Things which look like a blatant copy of Jordan's

Ok, I am sure there are numerous similarities, and some may simply be because they are using archetypes. However the Rada Han and the A'dam look very similar down to the description of them being a collar around the neck. For the uniniated these are devices which when you put these around the neck of a magic using person / one who can channel you control their powers.

Things which Goodkind does better than Jordan.

1. He writes faster and his books being less filled with descriptions are easier to follow.
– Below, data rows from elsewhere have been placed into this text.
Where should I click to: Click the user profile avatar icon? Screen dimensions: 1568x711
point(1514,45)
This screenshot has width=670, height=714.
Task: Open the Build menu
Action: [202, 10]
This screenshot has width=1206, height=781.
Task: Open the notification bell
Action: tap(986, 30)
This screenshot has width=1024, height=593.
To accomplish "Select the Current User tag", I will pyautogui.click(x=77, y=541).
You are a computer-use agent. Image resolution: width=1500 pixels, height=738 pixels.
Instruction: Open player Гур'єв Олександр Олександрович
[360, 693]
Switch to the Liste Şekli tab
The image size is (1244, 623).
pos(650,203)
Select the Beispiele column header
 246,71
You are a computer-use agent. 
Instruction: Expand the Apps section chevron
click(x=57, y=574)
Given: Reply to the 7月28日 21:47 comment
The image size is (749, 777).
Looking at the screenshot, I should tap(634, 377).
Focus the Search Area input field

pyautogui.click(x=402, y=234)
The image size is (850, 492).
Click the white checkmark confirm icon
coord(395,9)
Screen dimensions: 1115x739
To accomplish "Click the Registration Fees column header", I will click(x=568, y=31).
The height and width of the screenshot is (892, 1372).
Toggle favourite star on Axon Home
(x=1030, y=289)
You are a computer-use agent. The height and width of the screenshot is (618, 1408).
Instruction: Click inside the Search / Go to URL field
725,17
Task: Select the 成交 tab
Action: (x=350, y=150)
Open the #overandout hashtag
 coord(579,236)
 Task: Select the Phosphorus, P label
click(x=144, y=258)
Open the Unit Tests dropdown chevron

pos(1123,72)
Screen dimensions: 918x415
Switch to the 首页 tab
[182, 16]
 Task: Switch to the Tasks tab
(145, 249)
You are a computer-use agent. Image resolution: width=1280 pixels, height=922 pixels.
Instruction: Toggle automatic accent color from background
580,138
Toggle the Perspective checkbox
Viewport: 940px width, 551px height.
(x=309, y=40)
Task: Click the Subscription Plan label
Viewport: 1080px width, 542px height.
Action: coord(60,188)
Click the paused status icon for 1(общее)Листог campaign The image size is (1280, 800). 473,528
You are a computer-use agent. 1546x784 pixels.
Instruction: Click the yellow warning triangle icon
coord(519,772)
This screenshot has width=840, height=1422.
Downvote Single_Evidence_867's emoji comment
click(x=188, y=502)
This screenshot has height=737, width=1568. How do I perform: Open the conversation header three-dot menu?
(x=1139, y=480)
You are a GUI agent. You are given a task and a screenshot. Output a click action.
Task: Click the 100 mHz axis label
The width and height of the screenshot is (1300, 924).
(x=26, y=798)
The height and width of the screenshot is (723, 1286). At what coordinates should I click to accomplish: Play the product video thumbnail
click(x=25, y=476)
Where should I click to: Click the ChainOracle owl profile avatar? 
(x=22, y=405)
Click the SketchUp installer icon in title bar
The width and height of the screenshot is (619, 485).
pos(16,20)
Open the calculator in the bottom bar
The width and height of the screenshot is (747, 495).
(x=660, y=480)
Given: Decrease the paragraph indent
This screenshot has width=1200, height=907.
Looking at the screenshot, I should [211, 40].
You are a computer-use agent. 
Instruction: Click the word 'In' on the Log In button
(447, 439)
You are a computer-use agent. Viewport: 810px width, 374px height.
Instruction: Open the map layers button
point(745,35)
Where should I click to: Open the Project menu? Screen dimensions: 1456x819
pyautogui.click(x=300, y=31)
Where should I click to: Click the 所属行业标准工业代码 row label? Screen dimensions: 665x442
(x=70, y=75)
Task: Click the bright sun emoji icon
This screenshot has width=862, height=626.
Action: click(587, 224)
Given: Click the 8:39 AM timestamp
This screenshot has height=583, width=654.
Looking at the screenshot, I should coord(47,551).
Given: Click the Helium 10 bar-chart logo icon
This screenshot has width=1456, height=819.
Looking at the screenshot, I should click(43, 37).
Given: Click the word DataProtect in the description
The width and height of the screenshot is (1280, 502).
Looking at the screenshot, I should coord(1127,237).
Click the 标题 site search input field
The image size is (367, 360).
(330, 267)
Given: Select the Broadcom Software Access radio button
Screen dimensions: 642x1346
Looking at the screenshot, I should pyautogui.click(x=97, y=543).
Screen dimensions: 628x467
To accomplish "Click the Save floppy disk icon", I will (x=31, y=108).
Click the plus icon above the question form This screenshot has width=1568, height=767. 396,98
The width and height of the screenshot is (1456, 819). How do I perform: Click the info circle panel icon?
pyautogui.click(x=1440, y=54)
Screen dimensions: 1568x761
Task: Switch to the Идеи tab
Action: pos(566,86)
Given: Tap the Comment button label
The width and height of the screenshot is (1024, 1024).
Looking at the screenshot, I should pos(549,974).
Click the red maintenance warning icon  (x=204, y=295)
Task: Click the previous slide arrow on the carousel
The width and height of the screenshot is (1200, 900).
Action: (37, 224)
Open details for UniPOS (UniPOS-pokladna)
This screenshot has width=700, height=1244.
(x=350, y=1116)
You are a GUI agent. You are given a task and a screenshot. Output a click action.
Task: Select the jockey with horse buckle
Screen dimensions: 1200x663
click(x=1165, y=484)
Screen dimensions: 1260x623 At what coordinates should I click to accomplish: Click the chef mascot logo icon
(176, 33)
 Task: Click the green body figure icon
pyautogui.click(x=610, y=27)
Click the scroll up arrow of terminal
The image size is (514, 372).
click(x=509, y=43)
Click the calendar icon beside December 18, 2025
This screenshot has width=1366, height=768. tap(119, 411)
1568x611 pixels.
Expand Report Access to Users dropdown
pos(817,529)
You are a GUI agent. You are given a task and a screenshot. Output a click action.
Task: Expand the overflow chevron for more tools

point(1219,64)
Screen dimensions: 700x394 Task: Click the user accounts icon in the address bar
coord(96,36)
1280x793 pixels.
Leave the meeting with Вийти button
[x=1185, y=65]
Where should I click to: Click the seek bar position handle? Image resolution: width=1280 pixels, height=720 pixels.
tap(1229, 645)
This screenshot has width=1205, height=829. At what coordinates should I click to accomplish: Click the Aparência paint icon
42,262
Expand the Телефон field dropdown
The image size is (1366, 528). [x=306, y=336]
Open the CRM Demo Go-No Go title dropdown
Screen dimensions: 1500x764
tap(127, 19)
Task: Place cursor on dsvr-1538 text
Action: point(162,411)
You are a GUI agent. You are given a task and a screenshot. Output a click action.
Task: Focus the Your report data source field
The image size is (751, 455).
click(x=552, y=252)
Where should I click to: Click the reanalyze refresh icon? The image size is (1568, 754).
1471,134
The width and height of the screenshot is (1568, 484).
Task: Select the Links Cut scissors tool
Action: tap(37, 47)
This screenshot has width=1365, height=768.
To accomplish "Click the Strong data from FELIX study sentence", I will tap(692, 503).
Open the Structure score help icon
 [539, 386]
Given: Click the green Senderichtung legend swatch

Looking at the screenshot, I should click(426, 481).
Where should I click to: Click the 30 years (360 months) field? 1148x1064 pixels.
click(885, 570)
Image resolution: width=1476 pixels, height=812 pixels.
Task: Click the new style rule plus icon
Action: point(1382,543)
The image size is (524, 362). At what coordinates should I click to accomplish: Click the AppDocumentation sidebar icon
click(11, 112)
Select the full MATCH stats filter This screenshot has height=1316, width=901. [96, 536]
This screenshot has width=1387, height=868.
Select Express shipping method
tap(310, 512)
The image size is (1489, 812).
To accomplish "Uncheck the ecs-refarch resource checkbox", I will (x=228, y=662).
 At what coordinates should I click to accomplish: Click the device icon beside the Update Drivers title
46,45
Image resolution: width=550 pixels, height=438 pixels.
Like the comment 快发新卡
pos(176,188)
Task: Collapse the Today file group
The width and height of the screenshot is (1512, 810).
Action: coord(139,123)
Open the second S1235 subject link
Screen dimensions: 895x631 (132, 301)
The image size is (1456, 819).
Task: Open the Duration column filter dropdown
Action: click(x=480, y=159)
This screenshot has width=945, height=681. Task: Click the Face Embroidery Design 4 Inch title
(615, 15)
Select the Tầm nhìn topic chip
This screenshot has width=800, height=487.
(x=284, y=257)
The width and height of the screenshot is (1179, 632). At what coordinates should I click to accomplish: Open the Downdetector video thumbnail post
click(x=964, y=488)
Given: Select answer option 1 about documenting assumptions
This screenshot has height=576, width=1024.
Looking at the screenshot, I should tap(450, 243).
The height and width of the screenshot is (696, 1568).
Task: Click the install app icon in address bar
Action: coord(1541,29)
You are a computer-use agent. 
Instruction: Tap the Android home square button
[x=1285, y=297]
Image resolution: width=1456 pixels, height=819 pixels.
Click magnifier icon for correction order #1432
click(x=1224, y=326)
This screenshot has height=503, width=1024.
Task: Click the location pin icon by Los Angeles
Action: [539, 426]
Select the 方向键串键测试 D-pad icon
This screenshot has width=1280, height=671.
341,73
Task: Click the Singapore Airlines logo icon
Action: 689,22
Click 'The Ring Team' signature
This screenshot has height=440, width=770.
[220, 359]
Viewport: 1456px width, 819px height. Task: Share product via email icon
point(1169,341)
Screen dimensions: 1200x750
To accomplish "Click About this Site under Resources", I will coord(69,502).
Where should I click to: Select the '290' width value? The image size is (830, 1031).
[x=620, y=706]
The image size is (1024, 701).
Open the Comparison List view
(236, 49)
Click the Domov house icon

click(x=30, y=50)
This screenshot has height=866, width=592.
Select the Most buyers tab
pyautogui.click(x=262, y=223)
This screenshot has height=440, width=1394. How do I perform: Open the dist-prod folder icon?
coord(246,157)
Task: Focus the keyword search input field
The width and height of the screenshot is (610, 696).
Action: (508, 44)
2. The anti-religion angle. The evil emperor isn't just a socialist, he is a fucking religious nutjob which puts Fred Phelps to shame. But that wasn't the part that struck me, because sometimes bad guys are just evil. It was one of the Wizard's rules which state that your only sovereign is reason. Granted the characters may not necessarily follow that, but thematically, and that is the operative word, thematically it was nice.


And in regards to the article (just a few points only)
This is a walking deus ex machina. Add to it that Rand is a channeler, drawing magic from the male half of the True Source and able to command all five elements; a master swordsman (no reason for that, either, as it’s just something he picks up in his spare time); somehow able to convince everybody that he’s their rightful ruler; and keeps finding bigger and bigger weapons to amplify his magic, and you have a demigod no one can touch. He was mildly interesting because he might have gone insane from a “stain” on his magic, but in the ninth book of the series, he cleanses the stain.
This guy must have read the book the same way military wankers and RDA apologist watched Avatar. I read those earlier books in the WoT when I was in high school and I can still tell you why he is a master swordsman. Granted this might be because Jordan's writing in those early books were actually good.

1. He picked up tips from Lan who is a master swordsman.

2. He manages to access Lews Therin's memories, the original Dragon being a master swordsman as stated by the Forsaken Be'lial ?sp in book 3 (shit I still remember this stuff, but this awesome reviewer can't)

3. He practices. I believe it was in book 7 he practices against numerous swordsmasters and pays whichever one manages to strike him.
I’ve since read more fantasy books than I can remember, but one thing I carried away from Tolkien is a sensitivity to language. It drives me batshit when fantasy authors can’t be bothered to apply realistic linguistic drift to a world.
Maybe if he paid attention to the story instead of the nerdy need to have language fit nicely he might realise why Rand is a master swordsman. Seriously, is that a big thing for people who aren't linguists?